Ange Pitou by Alexandre Dumas part one

And then the muskets being loaded, and the moment having arrived for using them, they did not use them at all.

One morning, the 28th of April, five days before the opening of the States-General, a name was circulated among the crowd.

This name was accompanied by maledictions, and the more vituperative because this name was that of a workman who had become rich.

Réveillon, as was then asserted,—Réveillon, the director of the celebrated paper manufactory of the Faubourg Saint Antoine,—Réveillon had said that the wages of workmen ought to be reduced to fifteen sous a day.

And this was true.

It was also said that the court was about to decorate him with the black ribbon,—that is to say, with the Order of Saint Michael.

But this was an absurdity.

There is always some absurd rumor in popular commotions; and it is remarkable that it is also by this rumor that they increase their numbers, that they recruit, and at last become a revolution.

The crowd makes an effigy, baptizes it with the name of Réveillon, decorates it with the black ribbon, sets fire to it before Réveillon’s own door, and then proceeds to the square before the Hôtel de Ville, where it completes the burning of the effigy before the eyes of the municipal authorities, who see it burning.

Impunity emboldens the crowd, who give notice that, after having done justice on the effigy, they will the following day do justice on the real person of the offender.

This was a challenge in due form addressed to the public authorities.

The authorities sent thirty of the French Guards, and even then it was not the authorities who sent them, but their colonel, Monsieur de Biron.

These thirty French Guards were merely witnesses of this great duel, which they could not prevent. They looked on while the mob was pillaging the manufactory, throwing the furniture out of the windows, breaking everything, burning everything. Amid all this hubbub, five hundred louis in gold were stolen.

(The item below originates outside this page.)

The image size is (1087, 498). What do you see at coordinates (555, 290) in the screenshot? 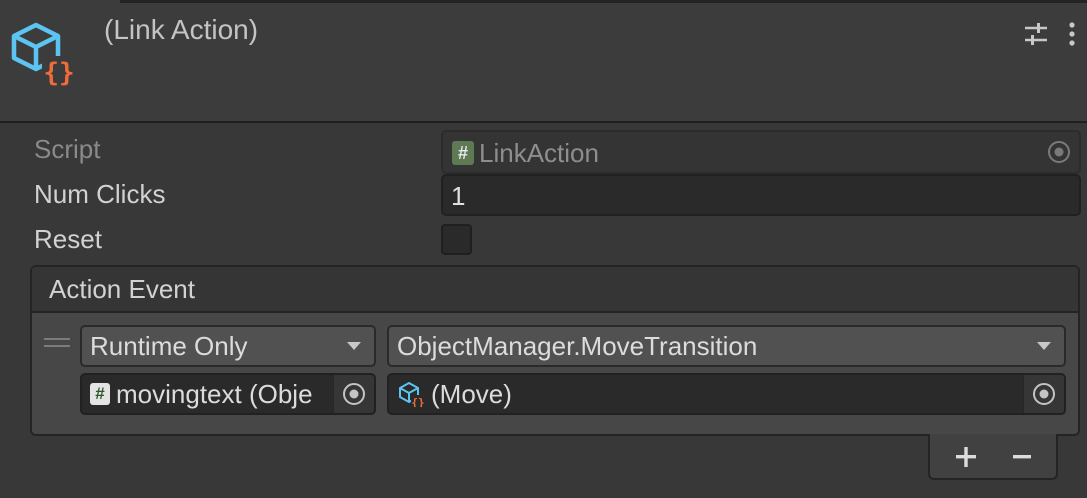
I see `action-event-header: Action Event` at bounding box center [555, 290].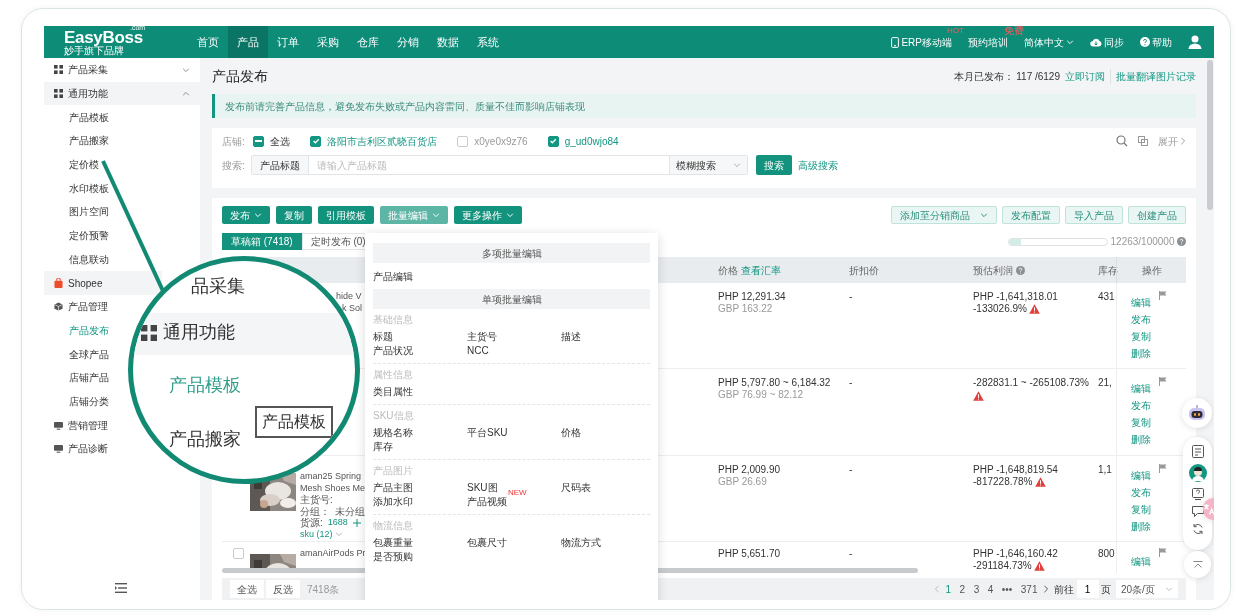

They drank the wine in the cellars, and when there was no more wine, they drank the dyes of the manufactory, which they took for wine.

The whole of the day of the 27th was employed in effecting this villanous spoliation.

A reinforcement was sent to the thirty men. It consisted of several companies of the French Guards, who in the first place fired blank cartridges, then balls. Towards evening there came to the support of the Guards part of the Swiss regiment of Monsieur de Besenval.

The Swiss never make a jest of matters connected with revolution.

The Swiss forgot to take the balls out of their cartridges, and as the Swiss are naturally sportsmen, and good marksmen too, about twenty of the pillagers remained upon the pavement.

Some of them had about them a portion of the five hundred louis which we have mentioned, and which from the secretary of Réveillon had passed into the pockets of the pillagers, and from the pockets of the pillagers into those of the Swiss Guards.

Besenval had done all this; he had done it “out of his own head,” as the vulgar saying has it.

The king did not thank him for what he had done, nor did he blame him for it.

Now, when the king does not thank, the king blames.

The parliament opened an inquiry.

The king closed it.

The king was so good!

Who it was that had stirred on the people to do this no one could tell.

Has it not been often seen, during the great heats of summer, that conflagrations have taken place without any apparent cause.

The Duke of Orleans was accused of having excited this disturbance.

The accusation was absurd, and it fell to the ground.

On the 29th Paris was perfectly tranquil, or at least appeared to be so.

The 4th of May arrived. The king and the queen went in procession with the whole Court to the Cathedral of Notre Dame to hear “Veni, Creator.”

There were great shouts of “Long live the king!” and above all of, “Long live the queen!”

The queen was so good!

This was the last day of peace. The next day the shouts of “Long live the queen!” were not so frequent, but the mob cried more frequently, “Long live the Duke of Orleans!”